Десятки тысяч прекрасных «студебеккеров» и «виллисов» заполнили улицы
послевоенных советских городов. Впечатление от этого было шоковым: гигантская
мощь американской экономики зримым образом предстала перед глазами. Началось
стихийное «диссидентство» шоферов. Они восхищались этими чудесными машинами,
легко проходившими даже по советским дорогам с их непролазной грязью. Не могли
нахвалиться. Режиму пришлось ввести в уголовный кодекс специальную новую статью
– ВАТ: «восхваление американской техники». Тысячи людей пошли в лагеря по этой
статье.
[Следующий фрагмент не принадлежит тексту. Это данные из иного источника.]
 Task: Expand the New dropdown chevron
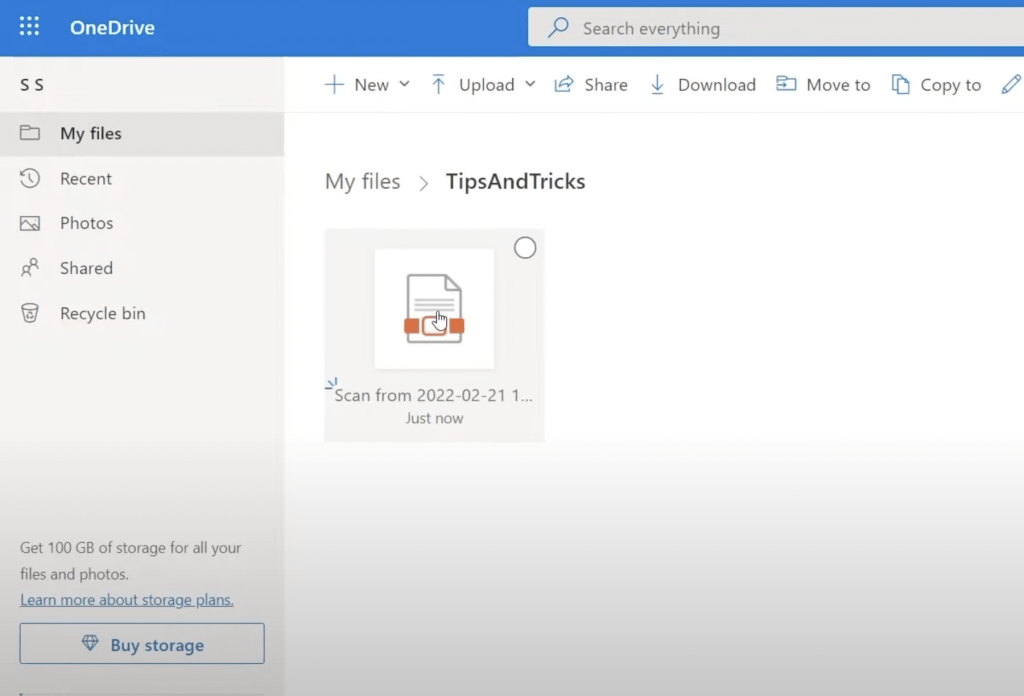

Наряду с ВАТ, ввели также и – ВАД: «восхваление американской
демократии». Достаточно было просто сказать, что в США – свободные выборы и
свободная печать, чтобы загреметь в концлагерь. Замечу, я никогда ничего не
читал об этом в исследованиях о диссидентстве.
Удивительно, что
такое «стихийное диссидентство» возникало при полном отсутствии в стране
информации. Но интуицию обмануть невозможно. Пути мысли человеческой неуловимы.
Коммунистичес-кая утопия рухнула именно из-за своего
примитивного подхода к жизни и непонимания природы человека. Чем оглушительнее
становилась советская пропаганда, тем многочисленнее сочиняемые народом
остроумнейшие, до гениальности, антисоветские анекдоты, передававшиеся из уст в
уста. За них тоже сажали беспощадно. Абсурд системы и смехотворность пропаганды
анекдот раскрывал великолепно. Убивал комсистему смехом. Собрания этих
анекдотов (к сожалению, неполные, многие анекдоты пропали навсегда)
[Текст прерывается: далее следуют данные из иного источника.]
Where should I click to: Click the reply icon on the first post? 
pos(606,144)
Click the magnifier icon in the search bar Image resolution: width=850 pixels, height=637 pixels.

представляют собой подлинную энциклопедию советской жизни. Но и эти народные
диссиденты, рассказчики анекдотов, не фигурируют в исследованиях о той эпохе.
Зачем я все это
пишу? Я не собираюсь излагать историю диссидентства, в общих чертах она
описана. «Диссидентство»… слово-то какое
противное… Мы никогда не пользовались этим словом, говорили: «инакомыслие»,
«противостояние», «сопротивление». Но сегодня слово уже прочно вошло в обиход и
приходится к нему прибегать, чтобы не выглядеть экстравагантным. Пользуюсь им и
я, в попытке раскрыть изнутри, в экзистенциальной глубине и жизненной
реальности, это определение.
Я рвался из
провинции в столицу. Мне казалось, что тягучая и мертвящая атмосфера только
здесь, на окраине, а там, в центре, кипит настоящая жизнь. Я поехал в северную
столицу (рука не поворачивается написать ее тогдашнее
название) и поступил на только что открывшееся итальянское отделение
филологического факультета университета. Я уже тогда был захвачен мечтой об
Италии как о стране красоты, солнца, искусства и свободы. Но вместо бурной
интеллектуальной жизни я встретил в университете атмосферу истерики и страха.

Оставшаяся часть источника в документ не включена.